By John Hughes and Scott Maragioglio
RealMoney.com Contibutors

12/24/2008 1:22 PM EST
 

We have all become far too familiar with the current housing mess. Whether we have experienced the problems directly or are just worried about shrinking values and loss of equity in property we own, it is impacting all homeowners. Trying to sell isn't easy because of prices being too high, but because there are simply no buyers to sell them, too. Credit conditions are tight, lending standards have toughened, and with all other asset classes depreciating as well, interest in buying homes simply isn't there right now.

 
Well, there is another part of the real estate market that is also being impacted, and it is commercial real estate. It wasn't too long ago that, in places such as New York City, buildings were being bought at prices that required rents to grow at a 10% annual rate just to break even. They had grown at that rate, and the sky was the limit. So pay any price you can, just get the building. It sounds a lot like the housing market just a few years ago.

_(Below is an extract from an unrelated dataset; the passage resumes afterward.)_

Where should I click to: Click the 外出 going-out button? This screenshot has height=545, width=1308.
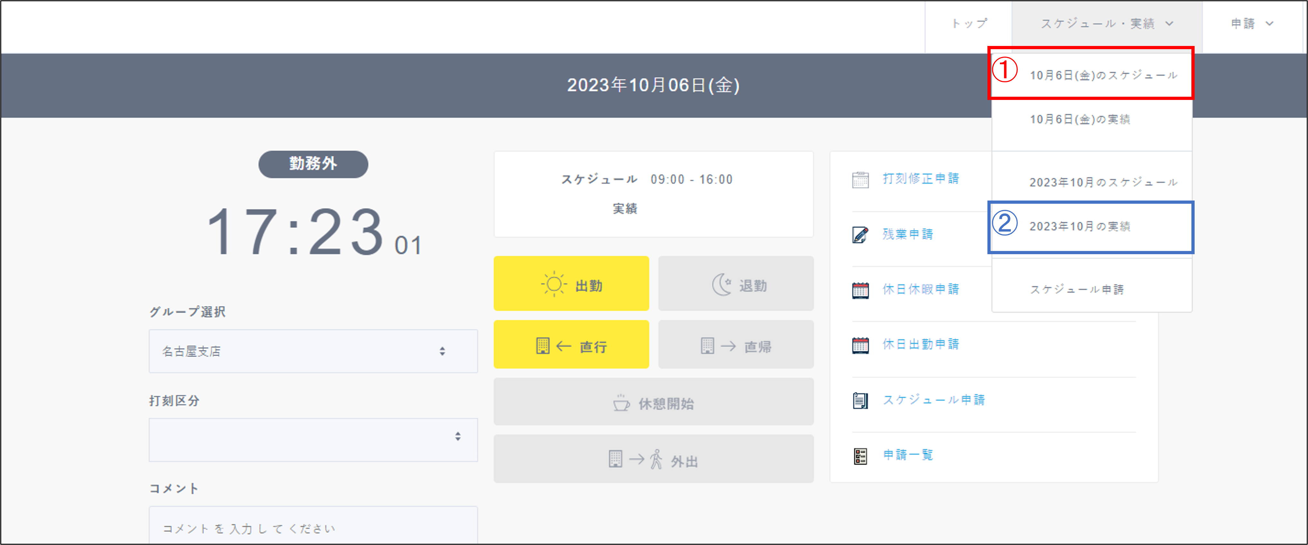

The demise of the financial industry, a weak economy and huge layoffs mean that businesses don't need to rent as much space, and they aren't. If they do, the supply is so high and demand so low that rents are actually dropping, making these later building purchases at high prices unprofitable. Let's also realize that these are highly leveraged investments and that the financial issues of tight credit and widening spreads are also another large negative impact on this business. We all know that retail is struggling and those businesses are closing locations or going out of business, leaving another weak area in commercial real estate.

There is a way to benefit from this, or at least hedge some of the associated risk, and we believe that we may actually be seeing large commercial real estate players shorting the real estate ETFs as an attempt at some kind of hedge against their depreciating real estate portfolios. The iShares Dow Jones U.S. Real Estate Index (IYR - commentary - Cramer's Take) ETF is showing the effects of the problems this industry is facing.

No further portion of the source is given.